I don’t feel the same about sailboats I’ve owned. Much as I loved most of them, I had no regrets about passing them on to new owners. My craving for the narcotic aroma of freshly molded fiberglass trumped loyalty. I do reserve a whiff of nostalgia, however, for my first “big” (big meaning not a dinghy) sailboat, a used 30-footer, because it taught me how to experience the joys of (cliché alert) messing about in boats.
It is surely the most often quoted literary snippet in the English language referring to boats: “Believe me, my young friend, there is nothing—absolutely nothing—half so much worth doing as simply messing about in boats.”
The last four words have become a universally understood phrase to signify the pleasures of being around boats. It is so ingrained in the nautical lexicon that the word “messabout” has been coined to describe gatherings of people doing what the term describes. At least one organization exists that is devoted to fostering that activity. It is named the Southern California Small Boat Messabout Society.
The phrase has gained currency ever since Kenneth Grahame wrote it in The Wind in the Willows 108 years ago. It deserves its popularity among sailors because the sentence it comes from, even though it is spoken by an animal character in a children’s fable, is perfectly true. Grahame wasn’t referring merely to being out on the water in a boat. He was singing the praises of doing anything that involves boats. I think he mainly meant puttering.

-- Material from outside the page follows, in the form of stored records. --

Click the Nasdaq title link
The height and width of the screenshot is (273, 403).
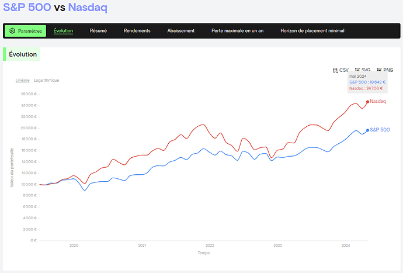88,7
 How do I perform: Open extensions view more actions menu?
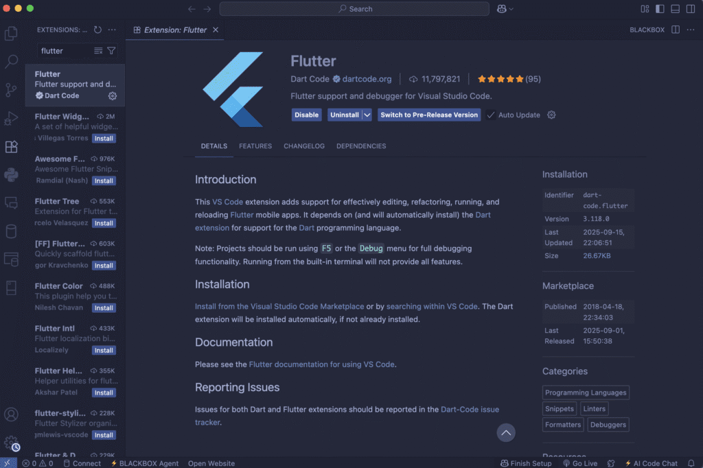(x=112, y=30)
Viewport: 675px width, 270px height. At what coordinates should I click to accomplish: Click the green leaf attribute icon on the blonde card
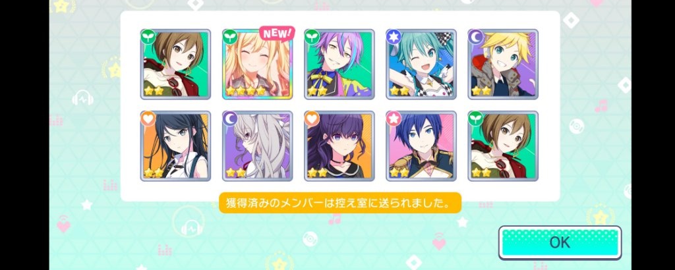click(x=230, y=37)

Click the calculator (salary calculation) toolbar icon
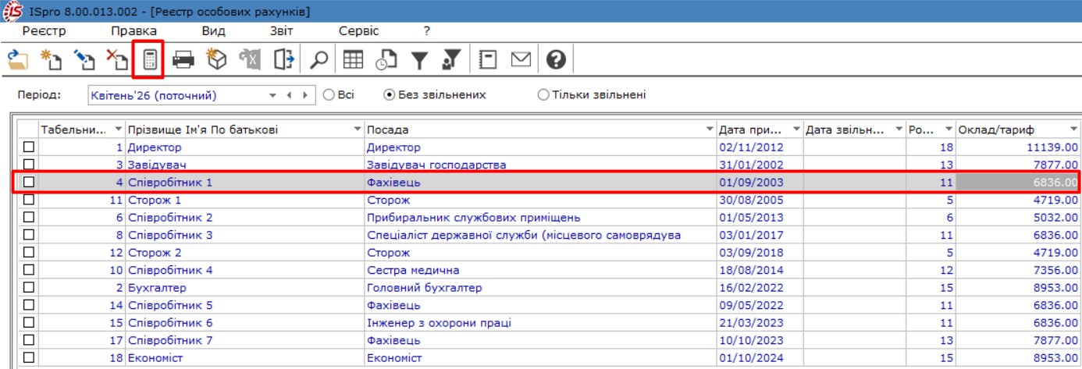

We own sailboats in order to sail them, of course, but it is not that easy. Boats have to be made ready to sail. It is our sacred obligation to ensure that our vessels are shipshape and Bristol fashion. Since that is an ideal that can never be achieved to perfection, the need for puttering is endless.
The first messing-about lesson I learned after closing the deal on my 1972-vintage Yankee 30 was that mundane chores that are boring or irritating at home are rewarding aboard one’s own sailboat.
Take cleaning. There is a good reason more time in marinas is spent scrubbing boats than any other activity, including consuming cocktails: Cleaning is the most reliable excuse for puttering.
I have to report here, with regret, that I’ve seen and heard—especially heard—sailors cleaning their boats with gasoline-powered pressure washers. This is not acceptable. The racket made by these machines has no place around the home berths of vessels that are inherently quiet. Besides, anyone who tries to speed the boat-chore process by mechanical means is missing the whole point of puttering.
I delighted in scrubbing the deck on hands and knees after each insult by birds, insects or airborne grit, a gratifyingly time-consuming task in the era before the invention of Soft Scrub. Then came the topsides, washed from a battered, seven-foot Sportyak dinghy I’d inherited. Fertile water made bottom-scrubbing something to be looked forward to every other week. In scuba gear, I rubbed off every speck of algae and spent what air was left in the tank sanding imperfections.
Cleaning was the default puttering outlet, but there was no dearth of other opportunities. I could not abide gray teak, so the long handrails on the cabintop had to come off to be scraped, sanded and coated many times with spar varnish.
Beyond cosmetics, evidence of slight fraying of the anchor rode eye splice was a call to cut it off and make new one. Rig tuning was an ongoing exercise in turnbuckle tweaking. A Windex that always seemed slightly askew was an excuse for trips up the mast.
Eventually I graduated to semiskilled puttering. The boat needed another set of cockpit winches. Paying a boatyard to install them, even at a time when BMW (boat maintenance worker) hourly rates were a fraction of today’s (which are north of what plumbers and marginal lawyers charge), was an unaffordable option.
So mounting a pair of winches became a messabout project. By removing one of the existing winches, I learned the builder’s trick of drilling holes smaller than the winch fasteners so that the machine screws would self-tap into the fiberglass and core and be solidly tight even before washers and nuts were added.
Boat puttering is an unstructured activity, but there is one rule: Never let messing about get in the way of sailing. Dockside puttering is prologue to sailing. It’s enjoyable because we love our boats. We love our boats because we love sailing them. So when the breeze beckons, we drop our scrub brush or screwdriver and go sailing.
Even the author who gave us “messing about” understood that, as he made eloquently clear in another memorable line by his most famous character. In The Wind in the Willows, the water rat talks of the sailing vessel on which he plans to stow away. Says he: “We shall break out the jib and foresail. . . . As she forges toward the headland she will clothe herself in canvas; and then, once outside, the sounding slap of great green seas as she heels to the wind.”